The professor of paediatric infection and immunity at Oxford University said the ‘key question’ now was whether the vaccines would work against variants such as the South African and Indian mutations.
‘I don’t imagine the vaccines will be 100 per cent effective but they may have a huge reduction in the risk of serious disease even with variants,’ he added.
‘We still have to plan for a worst-case scenario, which is when a new variant arrives and it’s not controlled and we have to re-vaccinate.
‘I think the reality will be some middle ground where the pandemic is not going to be as hot as it is at the moment.
‘There remains uncertainty but it feels much more positive. There’s a lot of immunity being built up in the population and the virus can’t change its spots completely. Even with variants, there will be some immunity.’
Professor Pollard predicted ‘updated’ vaccines to protect against the South African and potentially other new variants would be available by September or October.
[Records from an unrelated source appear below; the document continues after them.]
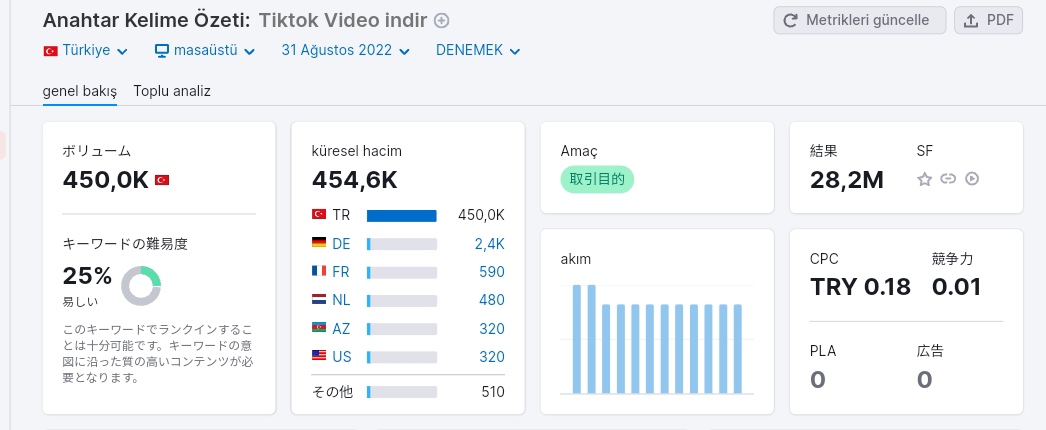Expand the DENEMEK dropdown
Viewport: 1046px width, 430px height.
pos(478,51)
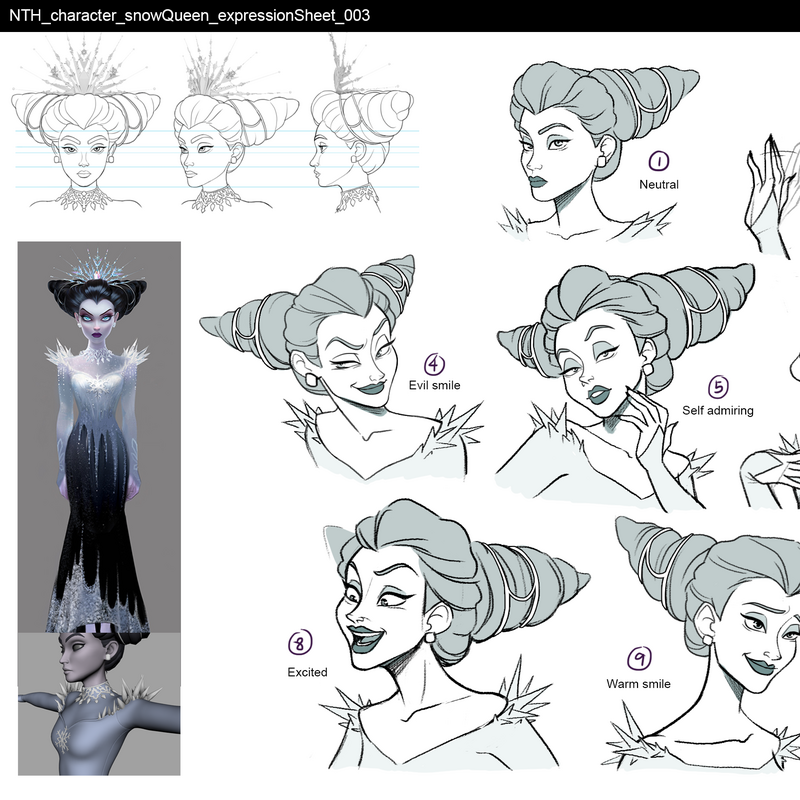Click the "Self admiring" caption
The height and width of the screenshot is (800, 800).
pyautogui.click(x=718, y=410)
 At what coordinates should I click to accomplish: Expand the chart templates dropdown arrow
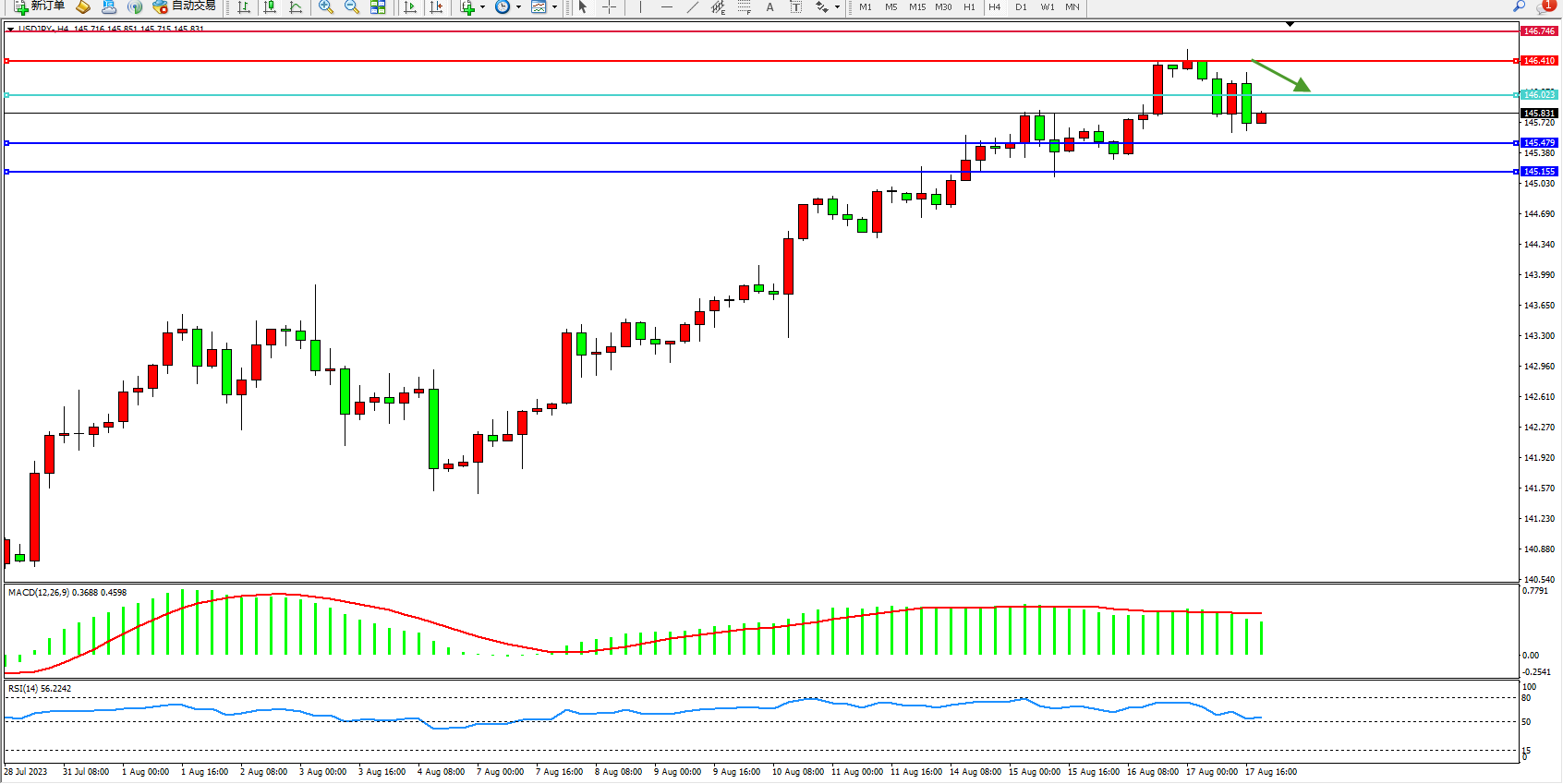pos(554,6)

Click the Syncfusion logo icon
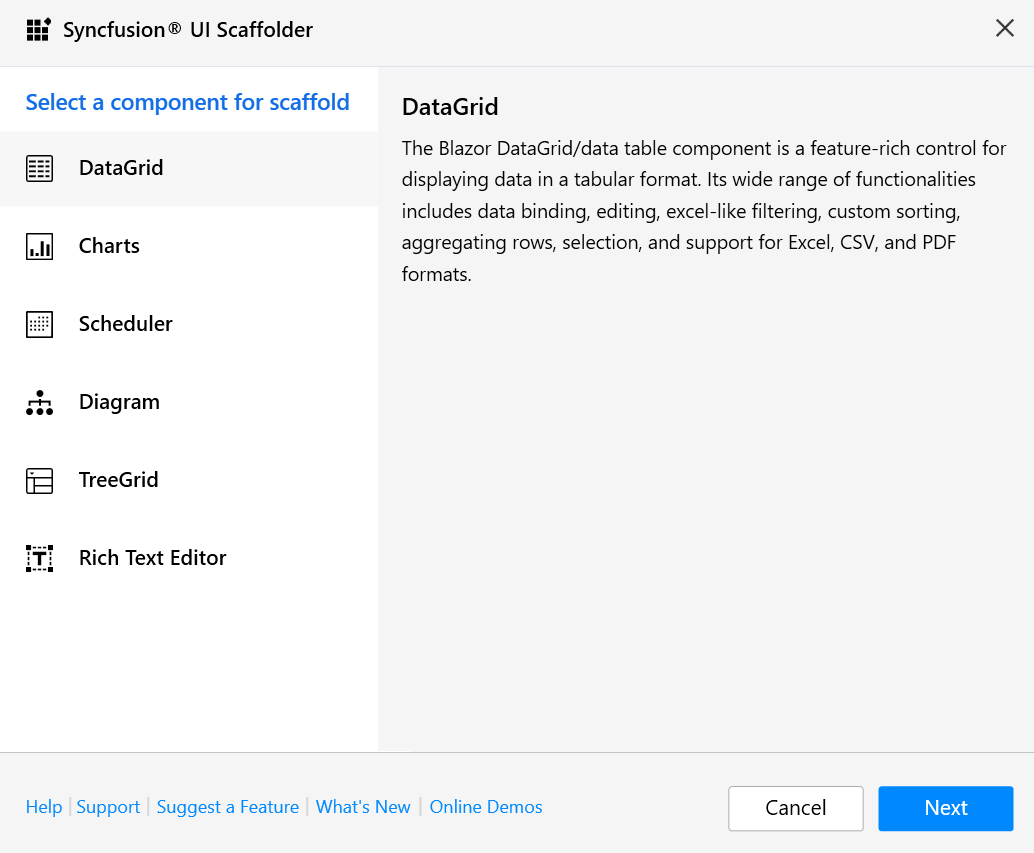(38, 30)
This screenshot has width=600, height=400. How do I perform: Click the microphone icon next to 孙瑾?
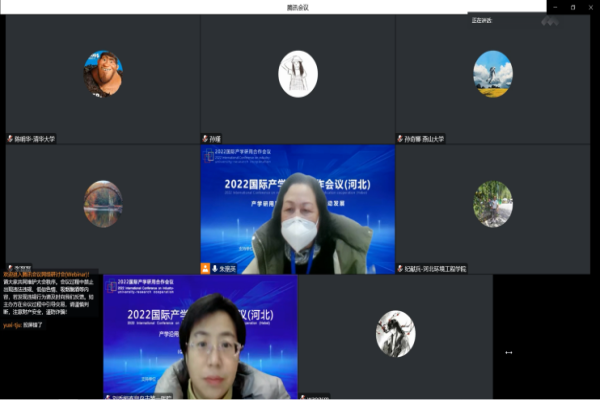coord(205,139)
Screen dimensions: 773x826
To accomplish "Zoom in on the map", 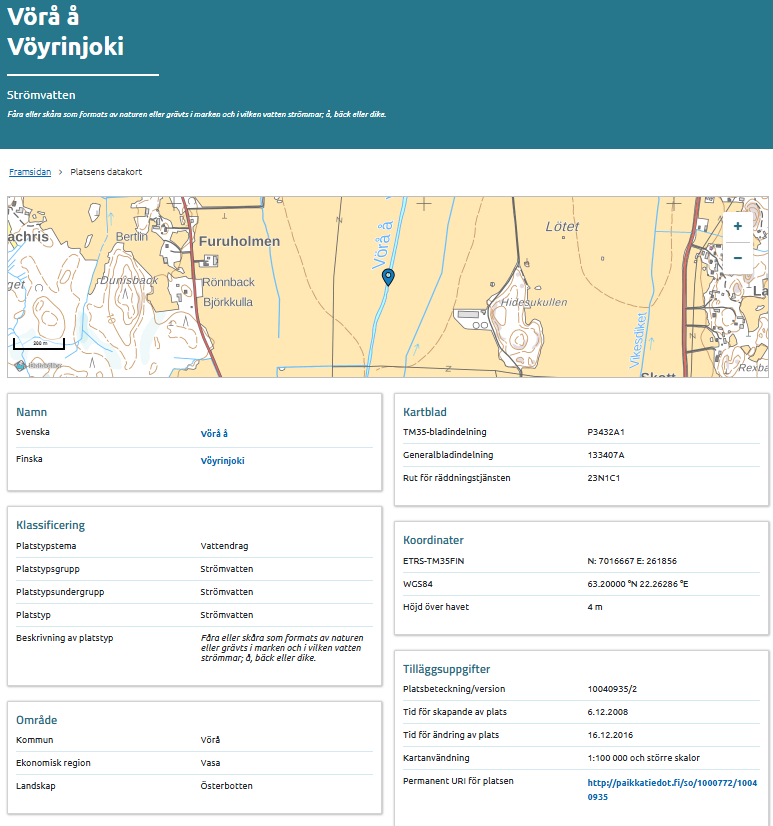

He said: ‘They can certainly be available for the last quarter of this year. We are talking to the other developers and everyone is working towards that timeline to have updated vaccines available.
‘The main thing is to change the sequence of the spike protein so it matches some of the new variants.’
The identity of the first person to receive the jab as part of the Oxford trial a year ago yesterday has not been disclosed.
Nearly 250million doses of all Covid vaccines have so far been administered around the world, including in developing countries such as Afghanistan, Botswana, Ethiopia, Malawi, Rwanda and Yemen.
Professor Pollard said: ‘I’m optimistic in saying that the vaccines that have been studied well have at least six months of protection.
‘Beyond a year, we don’t really have any data. We’ve got very good data up to six months and it’s unlikely to fall off a cliff after that. I’m optimistic that because the immune responses are so strong that it will last well beyond the six-month period.’